The GPU will also have the second generation of multi-instance technology, and be able to support seven tents on a single GPU. The company also says it will be able to do so securely, thanks to its confidential computing support.
"Hopper brings confidential computing to accelerated computing by using a combination of hardware and software. When confidential computing is enabled or trusted execution environment is created through a confidential virtual machine that encompasses both the CPU and GPU together, the data transfers between the CPU to GPU, and GPU to GPU in a node are encrypted and decrypted at the full PCIe line rate," Nvidia senior director of data center computing Paresh Kharya said.
"H100 also has a hardware firewall that secures the entire workload on the H100 GPU, and also isolates it between the memory and the computer engines, so that no one other than the owner of the trusted execution environment with the key can touch any of the data encoded inside it.
"This design guarantees total VM isolation and prevents access or modification by any unauthorised entity including the hypervisor, the host operating system, or even anyone with physical access."
Nvidia said the H100 could handle the 105-layer, 530 billion parameter monster model, the Megatron-Turing 530B, with up to 30-times higher throughput. When training the Mixture of Experts Transformer model with 395 billion parameters on 8,000 GPUs, Nvidia said rather than taking seven days using A100s, training on H100s takes only 20 hours.
The company will bundle eight H100 GPUs together for its DGX H100 system that will deliver 32 petaflops on FP8 workloads, and the new DGX Superpod will link up to 32 DGX H100 nodes with a switch using fourth-generation NVLink capable of 900GBps.
For those with more modest budgets, the GPU is set to be available from the usual cloud suspects.
Availability for the H100 will start in the third quarter.
Alongside the H100, Nvidia also unveiled its Grace Superchip, based on a pair of Grace chips connected using NVLink-C2C for chip-to-chip interconnect.

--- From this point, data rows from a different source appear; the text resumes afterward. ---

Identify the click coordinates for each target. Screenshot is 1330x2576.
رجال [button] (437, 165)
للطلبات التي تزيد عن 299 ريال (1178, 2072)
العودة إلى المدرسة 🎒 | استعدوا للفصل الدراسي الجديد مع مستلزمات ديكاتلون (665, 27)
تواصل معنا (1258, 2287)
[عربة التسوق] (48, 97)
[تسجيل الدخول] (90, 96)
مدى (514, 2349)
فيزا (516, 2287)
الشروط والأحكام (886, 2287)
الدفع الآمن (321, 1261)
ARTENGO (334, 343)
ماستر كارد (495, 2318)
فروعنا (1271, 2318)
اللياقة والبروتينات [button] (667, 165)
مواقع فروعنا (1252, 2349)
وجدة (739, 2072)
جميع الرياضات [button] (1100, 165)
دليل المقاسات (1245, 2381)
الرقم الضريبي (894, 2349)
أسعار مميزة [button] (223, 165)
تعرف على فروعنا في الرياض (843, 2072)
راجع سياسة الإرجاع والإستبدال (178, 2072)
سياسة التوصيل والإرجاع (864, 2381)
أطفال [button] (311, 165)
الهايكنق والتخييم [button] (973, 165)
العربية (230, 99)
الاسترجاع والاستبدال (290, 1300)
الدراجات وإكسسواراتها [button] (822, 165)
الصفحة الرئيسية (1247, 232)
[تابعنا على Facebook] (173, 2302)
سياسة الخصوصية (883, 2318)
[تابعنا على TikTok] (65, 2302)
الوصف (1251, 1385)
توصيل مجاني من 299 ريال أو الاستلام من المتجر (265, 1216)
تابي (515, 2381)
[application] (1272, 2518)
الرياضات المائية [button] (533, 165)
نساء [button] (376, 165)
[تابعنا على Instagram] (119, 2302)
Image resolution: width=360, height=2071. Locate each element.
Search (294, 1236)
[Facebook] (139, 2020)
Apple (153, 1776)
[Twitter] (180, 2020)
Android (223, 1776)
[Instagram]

The superchip has 144 Arm cores in a single socket, LPDDR5x memory with ECC, and draws down 500 watts of power.
Both the Grace Superchip, and the CPU and GPU pairing in the Grace Hopper Superchip announced last year, will be available in the first half of 2023.
Elsewhere at GTC, Nvidia announced its Drive Hyperion 9 automotive system would be available in 2026 production vehicles, and include 14 cameras, nine radars, three lidars, and 20 ultrasonic sensors for automated and autonomous driving, and three cameras and one radar for looking inside the vehicle.